The biggest surprise, though, the one thing she would never be able to get her younger self to believe, was that she was a devoted wife and mother. She’d always said she never wanted children. Even at her drunkest she would only admit to saying she would have a kid only if it was by accident and for some reason she couldn’t afford an abortion. But she’d had a child, and even did it in the “right order,” getting married first and having her son with her husband on purpose. She didn’t regret the decision at all, but there was always a part of her that felt like she had betrayed her
self by becoming what others had always deemed responsible. Her husband Tony, a chef and also an employee at Apollo, had never even met her until she moved to Oconomowoc six years ago, and even then he couldn’t believe many of the stories (usually told without some of the more unfortunate details) she told about the way she used to be. To most of the people around her now she had always existed as this responsible, trustworthy adult and no one could believe any differently.
They had a home on Lac La Belle, the sort of thing her parents had owned but she had always believed she wanted no part of. She’d always believed since she was a teenager that she would become part of some sort of artist’s commune, sleeping in hammocks or something and smoking weed all day long. Instead she lived in a three bedroom—one more bedroom than they needed right now but they wanted that extra room for when they decided it was time for their family to grow. It wasn’t a question of whether or not they would every have another baby but a question of when. Everything about her exuded domesticity.
Tony was one of only two people in her circle that knew she still went to see a therapist on a bi-weekly basis, or that she attended weekly Alcoholics Anonymous meetings, and she never talked to him about that. Peg had gotten him to agree early on in the relationship that such things were holdovers from her previous life, necessary but not an acceptable topic for discussion. All of that was over, and must never come back.

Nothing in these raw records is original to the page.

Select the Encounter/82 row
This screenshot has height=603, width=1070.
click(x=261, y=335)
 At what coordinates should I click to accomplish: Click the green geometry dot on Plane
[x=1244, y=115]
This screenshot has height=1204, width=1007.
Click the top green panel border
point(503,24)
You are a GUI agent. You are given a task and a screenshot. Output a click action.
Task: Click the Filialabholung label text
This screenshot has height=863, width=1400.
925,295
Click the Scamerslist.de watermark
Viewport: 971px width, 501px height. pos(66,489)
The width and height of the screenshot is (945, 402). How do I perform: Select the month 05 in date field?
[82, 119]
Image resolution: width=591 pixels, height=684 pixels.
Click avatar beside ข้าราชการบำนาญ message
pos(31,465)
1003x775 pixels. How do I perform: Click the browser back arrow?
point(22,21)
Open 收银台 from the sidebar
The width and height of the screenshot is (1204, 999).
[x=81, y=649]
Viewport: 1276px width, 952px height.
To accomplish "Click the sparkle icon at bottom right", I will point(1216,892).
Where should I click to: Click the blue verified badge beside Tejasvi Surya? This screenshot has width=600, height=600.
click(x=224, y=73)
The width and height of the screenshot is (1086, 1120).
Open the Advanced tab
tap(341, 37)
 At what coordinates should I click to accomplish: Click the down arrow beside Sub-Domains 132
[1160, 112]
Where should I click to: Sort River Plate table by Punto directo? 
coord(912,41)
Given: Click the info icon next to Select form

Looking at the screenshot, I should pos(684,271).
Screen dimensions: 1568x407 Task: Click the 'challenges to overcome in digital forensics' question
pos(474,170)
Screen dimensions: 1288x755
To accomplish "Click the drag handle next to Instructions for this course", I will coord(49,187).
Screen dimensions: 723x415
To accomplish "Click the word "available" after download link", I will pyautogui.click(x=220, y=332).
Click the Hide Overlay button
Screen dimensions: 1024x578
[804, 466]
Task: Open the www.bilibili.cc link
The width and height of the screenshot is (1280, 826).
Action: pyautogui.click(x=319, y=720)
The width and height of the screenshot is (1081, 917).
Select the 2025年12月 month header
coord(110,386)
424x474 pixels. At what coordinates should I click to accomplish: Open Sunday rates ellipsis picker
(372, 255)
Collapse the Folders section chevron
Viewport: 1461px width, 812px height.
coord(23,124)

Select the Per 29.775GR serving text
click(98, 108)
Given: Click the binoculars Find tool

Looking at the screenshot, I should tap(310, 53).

The afternoon that it did come back, whether she wanted it to or not, was sunny but slightly cool. They’d had an overly long winter and spring was having a hard time coming, but it was slowly arriving just the same. It was the kind of day where, years from now when her son Brendon was old enough, she would probably have to take him after school to some kind of sports practice. The mere thought of that made her shake her head with a crooked grin as she pulled into the driveway after coming home from work. Peg Uttech, soccer mom. It was another completely improbable transformation that she had never predicted for herself. Even her mother, on the rare occasions where they forced themselves to talk to each other, couldn’t believe that her only remaining child had actually turned so unbelievably domestic. Peg knew that there was an unspoken insult in there, the implication that Peg should have been in jail somewhere or in some run-down apartment somewhere doing any number of drugs. But Peg did her best to ignore it simply because she knew there was some level of truth there. She could have easily gone down that road. She’d even started. She turned around and came back though, likely just in time. And now here she was, the very picture of a modern 21st century wife. Somewhere deep inside a suppressed version of her tried to gag at the idea, but that part had no control over her.